Accenture affronte une série de nouveaux défis : d'abord, les investisseurs craignent depuis longtemps que sa masse critique, désormais atteinte, ne diminue encore davantage ses perspectives de croissance ; ensuite, le gouvernement fédéral américain, gros client du groupe, a entrepris une révision générale de ses contrats de sous-traitance ; enfin, le raz-de-marée de l'IA - encore lui - pourrait directement menacer son gagne-pain.

Autant dire que les attentes des investisseurs s'étaient ajustées en conséquence. La capitalisation boursière d'Accenture a en effet effacé près de la moitié de sa valeur depuis le début de l'année 2025, pour revenir s'écraser à son niveau d'avant le Covid.

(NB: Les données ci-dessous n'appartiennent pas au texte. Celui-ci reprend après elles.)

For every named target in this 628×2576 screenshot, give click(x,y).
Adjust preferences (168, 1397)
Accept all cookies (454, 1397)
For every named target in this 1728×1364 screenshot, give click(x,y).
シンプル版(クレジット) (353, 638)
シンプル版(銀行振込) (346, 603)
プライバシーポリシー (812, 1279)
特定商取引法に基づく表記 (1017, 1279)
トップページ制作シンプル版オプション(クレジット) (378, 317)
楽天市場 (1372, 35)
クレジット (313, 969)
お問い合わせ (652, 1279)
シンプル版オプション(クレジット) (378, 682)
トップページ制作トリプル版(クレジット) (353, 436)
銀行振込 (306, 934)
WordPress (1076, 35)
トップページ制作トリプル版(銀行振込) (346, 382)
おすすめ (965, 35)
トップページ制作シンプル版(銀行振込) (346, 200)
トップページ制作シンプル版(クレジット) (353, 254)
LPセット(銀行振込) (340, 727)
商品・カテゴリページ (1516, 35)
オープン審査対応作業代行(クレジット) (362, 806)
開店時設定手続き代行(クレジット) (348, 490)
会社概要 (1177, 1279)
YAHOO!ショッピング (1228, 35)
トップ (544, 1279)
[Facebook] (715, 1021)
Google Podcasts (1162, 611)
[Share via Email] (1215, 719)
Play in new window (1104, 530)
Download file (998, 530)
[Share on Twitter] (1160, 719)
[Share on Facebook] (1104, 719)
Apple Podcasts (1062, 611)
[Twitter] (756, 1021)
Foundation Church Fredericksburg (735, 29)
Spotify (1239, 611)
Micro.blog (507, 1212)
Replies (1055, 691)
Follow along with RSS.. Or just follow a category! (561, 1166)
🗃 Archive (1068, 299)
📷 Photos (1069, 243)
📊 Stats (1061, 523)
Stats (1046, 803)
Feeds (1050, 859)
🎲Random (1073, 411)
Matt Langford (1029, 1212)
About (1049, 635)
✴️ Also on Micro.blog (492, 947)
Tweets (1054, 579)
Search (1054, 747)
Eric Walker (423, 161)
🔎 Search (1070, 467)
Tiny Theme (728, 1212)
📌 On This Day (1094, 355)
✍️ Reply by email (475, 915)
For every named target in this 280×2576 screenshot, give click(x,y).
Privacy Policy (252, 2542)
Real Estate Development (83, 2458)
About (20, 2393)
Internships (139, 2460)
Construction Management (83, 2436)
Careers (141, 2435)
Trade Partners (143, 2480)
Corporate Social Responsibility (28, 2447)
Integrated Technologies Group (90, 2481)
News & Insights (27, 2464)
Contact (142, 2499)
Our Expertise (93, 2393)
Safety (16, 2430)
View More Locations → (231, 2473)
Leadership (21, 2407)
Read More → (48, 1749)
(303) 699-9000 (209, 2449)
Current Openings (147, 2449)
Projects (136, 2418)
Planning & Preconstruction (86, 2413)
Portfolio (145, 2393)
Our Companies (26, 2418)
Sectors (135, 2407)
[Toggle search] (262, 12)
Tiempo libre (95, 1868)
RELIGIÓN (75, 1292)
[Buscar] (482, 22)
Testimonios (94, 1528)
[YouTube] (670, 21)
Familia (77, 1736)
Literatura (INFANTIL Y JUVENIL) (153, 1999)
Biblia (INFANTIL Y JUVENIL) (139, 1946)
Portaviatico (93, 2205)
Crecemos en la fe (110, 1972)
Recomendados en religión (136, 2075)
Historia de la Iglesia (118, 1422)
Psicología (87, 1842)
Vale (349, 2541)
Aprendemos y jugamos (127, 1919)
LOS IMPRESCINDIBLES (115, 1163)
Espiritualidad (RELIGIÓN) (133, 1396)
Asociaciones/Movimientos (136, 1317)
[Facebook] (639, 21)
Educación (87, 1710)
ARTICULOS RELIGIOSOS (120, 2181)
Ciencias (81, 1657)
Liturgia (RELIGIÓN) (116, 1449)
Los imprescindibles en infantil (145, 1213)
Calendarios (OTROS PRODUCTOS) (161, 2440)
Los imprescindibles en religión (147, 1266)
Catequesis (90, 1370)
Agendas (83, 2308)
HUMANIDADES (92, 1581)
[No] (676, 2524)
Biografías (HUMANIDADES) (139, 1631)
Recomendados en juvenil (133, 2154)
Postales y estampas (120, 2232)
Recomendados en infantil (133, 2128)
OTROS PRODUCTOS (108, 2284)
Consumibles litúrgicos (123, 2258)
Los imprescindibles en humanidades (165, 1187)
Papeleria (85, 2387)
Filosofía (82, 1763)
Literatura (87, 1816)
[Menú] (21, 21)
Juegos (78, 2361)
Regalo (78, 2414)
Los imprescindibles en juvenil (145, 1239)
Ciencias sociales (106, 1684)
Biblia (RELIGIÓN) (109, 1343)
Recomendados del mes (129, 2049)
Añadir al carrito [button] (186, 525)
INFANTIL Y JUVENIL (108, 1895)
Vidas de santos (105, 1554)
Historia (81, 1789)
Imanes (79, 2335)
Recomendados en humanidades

Ceci, quelque part, ne rendait pas tout à fait justice à son historique de croissance et de profitabilité jusque-là immaculé.

Par ailleurs, malgré le soudain changement d'humeur du marché, on doit souligner qu’Accenture a réalisé en 2025 le meilleur exercice de son histoire, et produit un profit cash - ou cash-flow libre - avant acquisitions de presque 11 milliards de dollars, ou 10 milliards après acquisitions. L'exercice 2026 s'annonce du même acabit selon les premières prévisions du management.

La capitalisation boursière d'Accenture représente actuellement un multiple attractif de onze à douze fois ce profit cash, en l'état largement retourné aux actionnaires via des dividendes et des rachats d'actions, tous deux en augmentation soutenue. Concernant les acquisitions, il y a fort à parier que le montant engagé en la matière fut particulièrement modeste en 2025, et qu'il devrait repartir à la hausse cette année.

Accenture publiait hier ses résultats semestriels, et ceux-ci sont comme de coutume excellents. 2026, il faut bien le dire, ne montre pour l'instant guère de signes d'essoufflement. Au contraire : le chiffre d'affaires croît de 7% par rapport au premier semestre de l'année précédente, et le profit d'exploitation de 3,5%. 

Les rachats d'actions ont presque doublé, de 2,3 à 4 milliards de dollars sur six mois, tandis que la distribution de dividende se voit gratifiée d'une hausse de 9,2%. On aura donc connu pire contexte de crise. 

Sans surprise, le management attribue les récents contrats engrangés par le groupe à une forte demande de ses clients pour des solutions d'intelligence artificielle. Si elle se confirmait, cette tendance irait dans le sens de ceux qui pensent que l'IA représente une opportunité majeure - davantage qu'un risque - pour tous les grands acteurs du conseil en technologie.